## Task description
Set down, please, exactly the lines below that run from the line with "Task: Click the Extensions" to the line with "Close the Mule", both lines included.

## Provided entries
"""

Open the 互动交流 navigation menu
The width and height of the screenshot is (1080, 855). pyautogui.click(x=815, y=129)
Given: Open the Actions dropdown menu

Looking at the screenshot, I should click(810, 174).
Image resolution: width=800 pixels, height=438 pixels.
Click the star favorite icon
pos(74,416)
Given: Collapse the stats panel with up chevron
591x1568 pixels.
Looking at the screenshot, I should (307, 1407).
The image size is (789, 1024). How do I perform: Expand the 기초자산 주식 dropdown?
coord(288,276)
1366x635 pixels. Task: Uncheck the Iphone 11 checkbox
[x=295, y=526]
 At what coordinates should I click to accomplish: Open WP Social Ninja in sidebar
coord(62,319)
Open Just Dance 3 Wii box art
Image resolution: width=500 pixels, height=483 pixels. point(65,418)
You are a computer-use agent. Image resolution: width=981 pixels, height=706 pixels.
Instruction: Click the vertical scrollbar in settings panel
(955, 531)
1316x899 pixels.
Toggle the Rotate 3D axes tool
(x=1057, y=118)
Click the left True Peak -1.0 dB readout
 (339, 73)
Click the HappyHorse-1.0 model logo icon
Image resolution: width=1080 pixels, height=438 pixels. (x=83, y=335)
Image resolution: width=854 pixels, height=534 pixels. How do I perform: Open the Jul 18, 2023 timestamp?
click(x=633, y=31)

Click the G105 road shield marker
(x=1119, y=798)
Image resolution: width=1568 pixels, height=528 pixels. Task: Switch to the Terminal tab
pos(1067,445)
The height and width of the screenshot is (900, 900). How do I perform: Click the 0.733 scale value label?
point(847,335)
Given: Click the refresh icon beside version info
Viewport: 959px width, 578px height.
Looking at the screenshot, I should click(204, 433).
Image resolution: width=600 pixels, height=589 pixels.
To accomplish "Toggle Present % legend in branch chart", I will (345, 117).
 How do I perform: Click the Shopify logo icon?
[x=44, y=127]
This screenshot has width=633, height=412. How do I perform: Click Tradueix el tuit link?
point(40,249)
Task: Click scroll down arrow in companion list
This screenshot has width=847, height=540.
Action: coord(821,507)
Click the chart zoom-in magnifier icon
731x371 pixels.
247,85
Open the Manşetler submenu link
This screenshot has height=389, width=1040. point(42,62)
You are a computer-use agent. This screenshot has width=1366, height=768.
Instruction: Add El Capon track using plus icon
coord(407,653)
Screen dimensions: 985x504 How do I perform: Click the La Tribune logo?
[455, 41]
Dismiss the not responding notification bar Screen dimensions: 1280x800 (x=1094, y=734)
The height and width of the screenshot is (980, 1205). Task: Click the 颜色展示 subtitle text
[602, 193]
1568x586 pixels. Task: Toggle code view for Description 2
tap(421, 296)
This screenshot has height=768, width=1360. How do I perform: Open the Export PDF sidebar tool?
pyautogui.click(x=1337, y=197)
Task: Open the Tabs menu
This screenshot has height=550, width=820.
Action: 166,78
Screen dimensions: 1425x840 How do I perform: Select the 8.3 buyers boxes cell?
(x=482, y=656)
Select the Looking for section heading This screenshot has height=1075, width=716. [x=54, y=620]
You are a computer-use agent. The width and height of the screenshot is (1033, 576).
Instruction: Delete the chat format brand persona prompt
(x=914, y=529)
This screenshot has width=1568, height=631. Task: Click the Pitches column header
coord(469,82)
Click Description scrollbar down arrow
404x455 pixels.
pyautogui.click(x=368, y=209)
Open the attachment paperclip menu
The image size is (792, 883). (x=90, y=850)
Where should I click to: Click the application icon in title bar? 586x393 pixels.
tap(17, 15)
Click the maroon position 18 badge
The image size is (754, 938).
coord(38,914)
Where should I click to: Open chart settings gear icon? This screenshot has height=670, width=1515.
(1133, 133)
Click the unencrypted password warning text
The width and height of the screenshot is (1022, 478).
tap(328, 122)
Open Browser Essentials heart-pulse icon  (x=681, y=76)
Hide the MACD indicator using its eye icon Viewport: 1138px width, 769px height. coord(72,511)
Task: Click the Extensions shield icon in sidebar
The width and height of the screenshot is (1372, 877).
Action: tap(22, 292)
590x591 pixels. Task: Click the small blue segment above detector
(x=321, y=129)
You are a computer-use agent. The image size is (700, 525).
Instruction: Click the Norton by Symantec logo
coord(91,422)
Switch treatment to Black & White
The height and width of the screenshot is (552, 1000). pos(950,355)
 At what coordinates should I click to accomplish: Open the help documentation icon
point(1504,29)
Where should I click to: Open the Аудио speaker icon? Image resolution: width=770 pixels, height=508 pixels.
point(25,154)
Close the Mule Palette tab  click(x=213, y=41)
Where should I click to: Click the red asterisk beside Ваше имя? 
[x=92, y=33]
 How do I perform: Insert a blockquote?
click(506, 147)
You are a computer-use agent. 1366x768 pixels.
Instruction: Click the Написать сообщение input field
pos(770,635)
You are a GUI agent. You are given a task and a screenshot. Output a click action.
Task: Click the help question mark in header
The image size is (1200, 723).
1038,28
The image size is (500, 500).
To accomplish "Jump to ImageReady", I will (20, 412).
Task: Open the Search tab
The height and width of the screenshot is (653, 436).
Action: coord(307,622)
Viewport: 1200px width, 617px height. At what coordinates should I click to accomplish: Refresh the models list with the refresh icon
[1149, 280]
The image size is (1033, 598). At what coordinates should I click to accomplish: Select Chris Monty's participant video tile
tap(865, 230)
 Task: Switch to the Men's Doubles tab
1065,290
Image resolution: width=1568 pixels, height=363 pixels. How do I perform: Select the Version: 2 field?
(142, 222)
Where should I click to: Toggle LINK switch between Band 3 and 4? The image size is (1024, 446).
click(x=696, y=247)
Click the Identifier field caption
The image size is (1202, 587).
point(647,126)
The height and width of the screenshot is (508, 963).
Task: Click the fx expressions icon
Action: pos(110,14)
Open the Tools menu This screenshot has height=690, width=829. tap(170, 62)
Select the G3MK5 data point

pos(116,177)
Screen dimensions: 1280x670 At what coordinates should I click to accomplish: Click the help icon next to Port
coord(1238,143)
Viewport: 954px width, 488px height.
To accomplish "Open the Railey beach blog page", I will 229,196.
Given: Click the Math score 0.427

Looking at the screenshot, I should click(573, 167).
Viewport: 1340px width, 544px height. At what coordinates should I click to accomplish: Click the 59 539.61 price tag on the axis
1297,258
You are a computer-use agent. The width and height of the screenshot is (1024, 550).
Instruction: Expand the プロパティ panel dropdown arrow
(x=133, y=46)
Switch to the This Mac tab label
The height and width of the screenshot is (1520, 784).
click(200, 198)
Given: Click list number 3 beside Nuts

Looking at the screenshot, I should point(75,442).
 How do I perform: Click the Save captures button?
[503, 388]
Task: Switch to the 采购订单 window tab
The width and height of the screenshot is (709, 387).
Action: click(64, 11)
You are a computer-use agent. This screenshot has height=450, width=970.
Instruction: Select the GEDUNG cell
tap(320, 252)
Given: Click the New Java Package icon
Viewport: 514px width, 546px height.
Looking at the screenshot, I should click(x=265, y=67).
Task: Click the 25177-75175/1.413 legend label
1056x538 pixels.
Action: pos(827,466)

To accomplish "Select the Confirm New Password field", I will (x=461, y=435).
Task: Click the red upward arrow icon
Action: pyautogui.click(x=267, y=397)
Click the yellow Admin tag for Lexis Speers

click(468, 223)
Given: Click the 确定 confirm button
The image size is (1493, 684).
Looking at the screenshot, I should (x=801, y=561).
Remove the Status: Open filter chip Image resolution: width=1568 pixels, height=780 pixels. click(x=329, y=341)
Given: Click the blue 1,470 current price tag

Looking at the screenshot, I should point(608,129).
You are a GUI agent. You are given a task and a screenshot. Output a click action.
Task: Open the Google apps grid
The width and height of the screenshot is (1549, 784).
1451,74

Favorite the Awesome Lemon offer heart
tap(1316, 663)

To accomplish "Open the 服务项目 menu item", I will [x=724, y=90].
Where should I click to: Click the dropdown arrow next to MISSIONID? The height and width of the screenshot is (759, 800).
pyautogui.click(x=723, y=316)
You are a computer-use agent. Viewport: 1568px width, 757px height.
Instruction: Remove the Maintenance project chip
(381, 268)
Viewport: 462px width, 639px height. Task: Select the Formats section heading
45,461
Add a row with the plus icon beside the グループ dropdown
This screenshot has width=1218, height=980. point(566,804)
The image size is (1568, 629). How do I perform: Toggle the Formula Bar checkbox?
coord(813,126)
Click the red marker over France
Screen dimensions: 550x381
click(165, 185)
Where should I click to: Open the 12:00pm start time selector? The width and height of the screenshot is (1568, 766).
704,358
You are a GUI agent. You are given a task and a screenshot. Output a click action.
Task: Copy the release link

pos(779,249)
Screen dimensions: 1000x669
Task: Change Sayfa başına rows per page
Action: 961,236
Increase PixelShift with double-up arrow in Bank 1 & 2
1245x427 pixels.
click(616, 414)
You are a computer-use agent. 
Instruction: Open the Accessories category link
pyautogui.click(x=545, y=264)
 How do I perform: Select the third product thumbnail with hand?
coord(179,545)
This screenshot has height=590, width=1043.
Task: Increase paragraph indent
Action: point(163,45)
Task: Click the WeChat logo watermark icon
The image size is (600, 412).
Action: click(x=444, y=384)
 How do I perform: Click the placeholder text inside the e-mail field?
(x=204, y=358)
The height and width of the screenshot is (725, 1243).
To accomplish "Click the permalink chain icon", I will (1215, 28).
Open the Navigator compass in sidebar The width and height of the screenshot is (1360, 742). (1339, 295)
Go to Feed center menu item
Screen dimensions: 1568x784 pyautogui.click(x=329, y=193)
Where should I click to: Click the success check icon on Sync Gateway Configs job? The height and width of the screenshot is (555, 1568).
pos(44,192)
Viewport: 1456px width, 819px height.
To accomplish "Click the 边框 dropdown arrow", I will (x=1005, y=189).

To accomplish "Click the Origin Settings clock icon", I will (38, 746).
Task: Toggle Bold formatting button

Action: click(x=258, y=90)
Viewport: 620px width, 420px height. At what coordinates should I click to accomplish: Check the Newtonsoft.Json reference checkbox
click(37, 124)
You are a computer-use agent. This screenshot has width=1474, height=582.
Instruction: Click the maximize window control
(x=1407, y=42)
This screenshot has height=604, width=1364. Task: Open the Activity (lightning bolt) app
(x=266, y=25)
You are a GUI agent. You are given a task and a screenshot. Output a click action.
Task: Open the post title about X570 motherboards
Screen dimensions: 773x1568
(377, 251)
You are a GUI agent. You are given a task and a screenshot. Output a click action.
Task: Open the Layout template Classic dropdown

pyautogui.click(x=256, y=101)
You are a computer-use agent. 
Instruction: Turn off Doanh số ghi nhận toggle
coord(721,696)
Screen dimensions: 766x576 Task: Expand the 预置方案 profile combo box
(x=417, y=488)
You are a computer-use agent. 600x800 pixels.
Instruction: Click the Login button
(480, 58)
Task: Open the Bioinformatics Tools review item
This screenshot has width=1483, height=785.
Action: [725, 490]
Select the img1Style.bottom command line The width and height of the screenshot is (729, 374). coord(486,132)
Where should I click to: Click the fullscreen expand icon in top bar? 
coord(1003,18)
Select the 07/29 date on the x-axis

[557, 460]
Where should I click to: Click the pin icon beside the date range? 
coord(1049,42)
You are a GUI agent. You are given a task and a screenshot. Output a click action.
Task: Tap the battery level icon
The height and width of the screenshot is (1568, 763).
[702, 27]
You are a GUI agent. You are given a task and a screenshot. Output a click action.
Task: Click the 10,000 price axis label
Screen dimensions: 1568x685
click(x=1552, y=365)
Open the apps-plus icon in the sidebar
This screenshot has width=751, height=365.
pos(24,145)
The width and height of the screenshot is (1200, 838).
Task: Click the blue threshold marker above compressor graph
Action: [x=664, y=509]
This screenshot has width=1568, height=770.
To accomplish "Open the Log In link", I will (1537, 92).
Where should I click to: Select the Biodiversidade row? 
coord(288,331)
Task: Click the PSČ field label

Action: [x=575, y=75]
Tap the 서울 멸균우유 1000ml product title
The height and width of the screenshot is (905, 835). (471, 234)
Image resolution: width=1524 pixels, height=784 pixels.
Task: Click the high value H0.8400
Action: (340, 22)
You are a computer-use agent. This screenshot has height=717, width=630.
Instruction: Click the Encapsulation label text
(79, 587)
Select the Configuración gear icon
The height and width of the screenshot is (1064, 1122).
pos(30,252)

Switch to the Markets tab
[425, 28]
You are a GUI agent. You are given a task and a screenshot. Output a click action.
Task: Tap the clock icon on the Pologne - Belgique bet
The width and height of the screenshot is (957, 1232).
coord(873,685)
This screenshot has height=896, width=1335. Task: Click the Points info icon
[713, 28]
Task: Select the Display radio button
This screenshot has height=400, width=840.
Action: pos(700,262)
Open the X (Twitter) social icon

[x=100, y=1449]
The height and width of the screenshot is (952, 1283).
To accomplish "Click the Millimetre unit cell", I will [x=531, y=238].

"""

## Result
Task: Click the Extensions shield icon in sidebar
The width and height of the screenshot is (1372, 877).
Action: tap(22, 292)
590x591 pixels. Task: Click the small blue segment above detector
(x=321, y=129)
You are a computer-use agent. The image size is (700, 525).
Instruction: Click the Norton by Symantec logo
coord(91,422)
Switch treatment to Black & White
The height and width of the screenshot is (552, 1000). pos(950,355)
 At what coordinates should I click to accomplish: Open the help documentation icon
point(1504,29)
Where should I click to: Open the Аудио speaker icon? Image resolution: width=770 pixels, height=508 pixels.
point(25,154)
Close the Mule Palette tab  click(x=213, y=41)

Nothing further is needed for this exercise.